Minority language media and journalism: Framing their reality, development and roles

Abstract

Nation-states, majority languages and mainstream media constitute a triangle of power and homogenization of most fundamental aspects of social life and identity, affecting even academia and scholarly research. But there is another and varied world of minority language media and communities that is largely unknown and undervalued, despite its potential to inform mainstream scholarship and to have some impact on the socio-political configuration and perception of society in general.

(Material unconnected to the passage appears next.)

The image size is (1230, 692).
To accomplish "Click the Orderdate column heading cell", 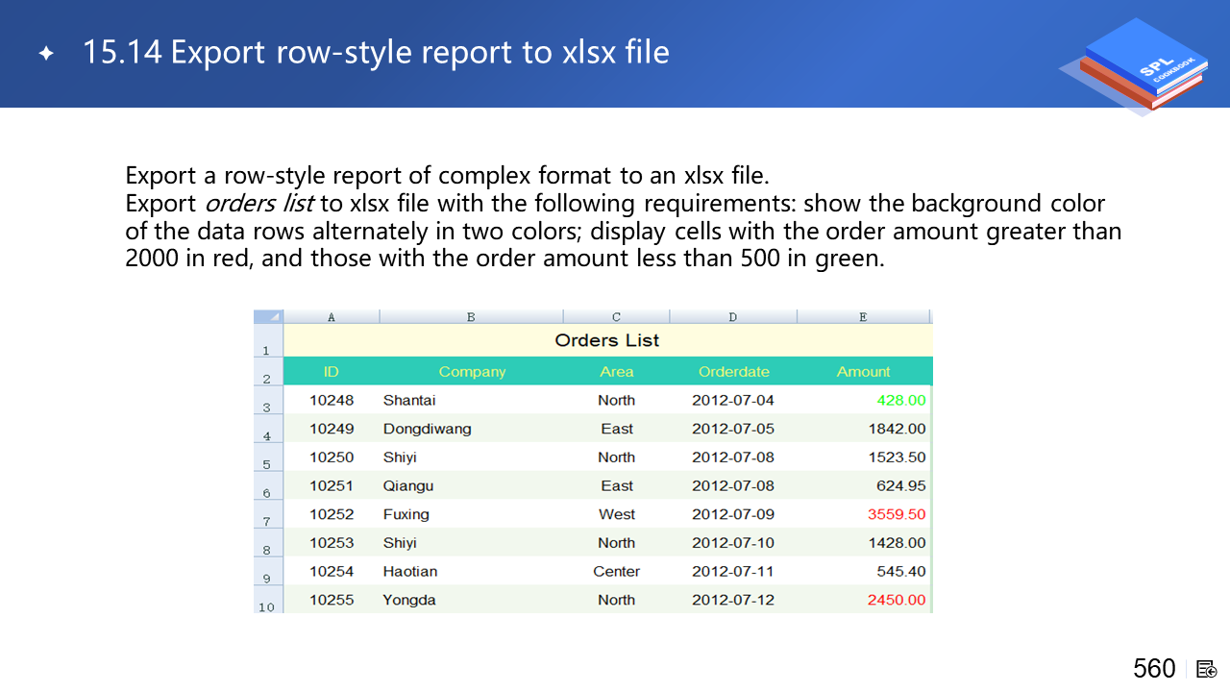I will point(733,372).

Minority language media (eco)systems are essential tools for the development of autochthonous/indigenous tongues and communities. In addition to the standard roles of information, correlation, transmission and entertainment, they also help to create a public sphere in their language, build identity, improve the minoritized language and make available democratic and public access to media production and publication, significantly boosted with the expansion of digital journalism and user generated content. Minority language media tell the (uninterrupted and interrelated) story of the community and the world in people’s own language.

In this talk I will report on research examining the structure of minority language media systems along the variables of media type, ownership and reach; the economic weight and funding plans; the degree of online digitalization and social media implementation; and the roles of journalists as main actors in content and identity creation and language enrichment and development. I will take a dual approach: Internal regarding the growth of minority language media, and external in terms of its positive influence on and higher diversity in society and scholarship. I will draw on my work with the "European Minority Language Media and Journalism" Research Project – a group of university scholars from the Basque Country and Catalonia who are minority language writers and promoters as well. I will illustrate how our findings in the European context may also assist official institutions and organizations devoted to minority language and media policies elsewhere.

Biography

Iñaki Zabaleta Urkiola is full professor of Journalism at the University of the Basque Country in Bilbao, as well as a Basque language writer and journalist. He was a visiting scholar at the University of Iowa (1992) and the head of the “European Minority Language Media and Journalism” research project since 2001. He holds a Master's Degree in TV production from Brooklyn College (1985), and a Ph.D. in Journalism from the University of the Basque Country (1987), completed following a three-year doctoral stay (1982-1985) at the Graduate Center of the City University of New York, under the direction of Lindsay Churchill of CUNY and Phillips W. Davison of Columbia University. He has published more than forty scholarly books, chapters and articles on communication, journalism and society in Basque, English, Spanish and French. As a journalist, he was the director of thirteen television documentaries, video reports about the Basque Country for the CNN’s World Report; editor of weekend newscasts for the Basque TV; and editor of two print magazines. As a writer, he has published books of poetry, a novel and short stories in Basque.